Historic district in Pennsylvania, United States

The Middle Pickering Rural Historic District also known as the Pickering & Pigeon Run Rural Historic District, is a national historic district that is located in Charlestown Township, East Pikeland Township, and West Pikeland Township, Chester County, Pennsylvania.

It was listed on the National Register of Historic Places in 1991.

==History and architectural features==
Adjacent to the Charlestown Village Historic District, the Middle Pickering Rural Historic District encompasses seventy-six contributing buildings, five contributing sites, and fifteen contributing structures that are located in rural northern Chester County. Included in this district are farmsteads that date to the eighteenth or nineteenth centuries, two Lutheran churches and cemeteries, the sites of two small industrial complexes, and the village of Merlin. Also located in the district but listed separately is the Oskar G. Stonorov House.

★ ★ ★ ★ ★

▶ Exercise instructions:
**1)** According to the Middle Pickering Rural Historic District text, in what year was the district listed on the National Register of Historic Places?
**2)** List every township that the Middle Pickering Rural Historic District text says the district lies in.
**3)** Write a continuation of the Middle Pickering Rural Historic District text, starting after its last sentence.

▶ Supplied material:
★ ★ ★ ★ ★

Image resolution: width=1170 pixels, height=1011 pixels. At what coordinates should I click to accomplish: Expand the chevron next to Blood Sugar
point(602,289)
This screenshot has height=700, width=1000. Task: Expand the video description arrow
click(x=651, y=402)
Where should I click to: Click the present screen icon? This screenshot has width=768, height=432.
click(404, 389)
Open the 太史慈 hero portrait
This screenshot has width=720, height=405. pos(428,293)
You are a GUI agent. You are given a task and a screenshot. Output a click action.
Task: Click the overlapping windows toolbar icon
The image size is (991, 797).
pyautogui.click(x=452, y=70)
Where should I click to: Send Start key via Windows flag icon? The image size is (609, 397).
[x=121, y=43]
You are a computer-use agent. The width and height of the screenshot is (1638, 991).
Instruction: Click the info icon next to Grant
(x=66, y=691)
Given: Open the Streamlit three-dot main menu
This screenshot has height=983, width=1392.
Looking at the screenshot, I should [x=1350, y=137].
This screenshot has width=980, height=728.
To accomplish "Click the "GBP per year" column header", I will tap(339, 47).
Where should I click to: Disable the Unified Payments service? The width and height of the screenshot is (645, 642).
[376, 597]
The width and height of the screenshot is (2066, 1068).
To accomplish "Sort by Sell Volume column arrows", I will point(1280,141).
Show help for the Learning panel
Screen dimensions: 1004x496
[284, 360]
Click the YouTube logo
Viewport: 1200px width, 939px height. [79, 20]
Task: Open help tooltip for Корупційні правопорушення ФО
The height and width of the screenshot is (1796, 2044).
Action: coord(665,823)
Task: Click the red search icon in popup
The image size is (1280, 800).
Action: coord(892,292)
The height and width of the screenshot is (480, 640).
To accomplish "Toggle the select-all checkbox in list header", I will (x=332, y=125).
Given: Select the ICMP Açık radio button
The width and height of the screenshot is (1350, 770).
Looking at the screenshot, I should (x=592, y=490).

★ ★ ★ ★ ★

▶ Your responses:
**1)** 1991

**2)**
Charlestown Township
East Pikeland Township
West Pikeland Township

**3)**
==Pickering Creek Bridge==
Built in 1894 by John Denithorne and Sons of Phoenixville, Pennsylvania. It is a metal 6 Panel Pin-Connected Pratt Full-Slope Pony Truss, measuring roughly 80' long and 14' wide. The bridge was rehabilitated in 1999, whereby the original historic truss bridge was technically replaced with a steel stringer bridge. The truss webs were attached to this replacement bridge as decorations. The wooden roadway slats were retained or replaced with period-appropriate material--a rarity for bridge renovations; however, the replacement of this bridge resulted in a loss of what may have been the unique variety of fishbelly floorbeam.

The bridge was added to the National Register of Historic Places as a contributing artifact in 1991.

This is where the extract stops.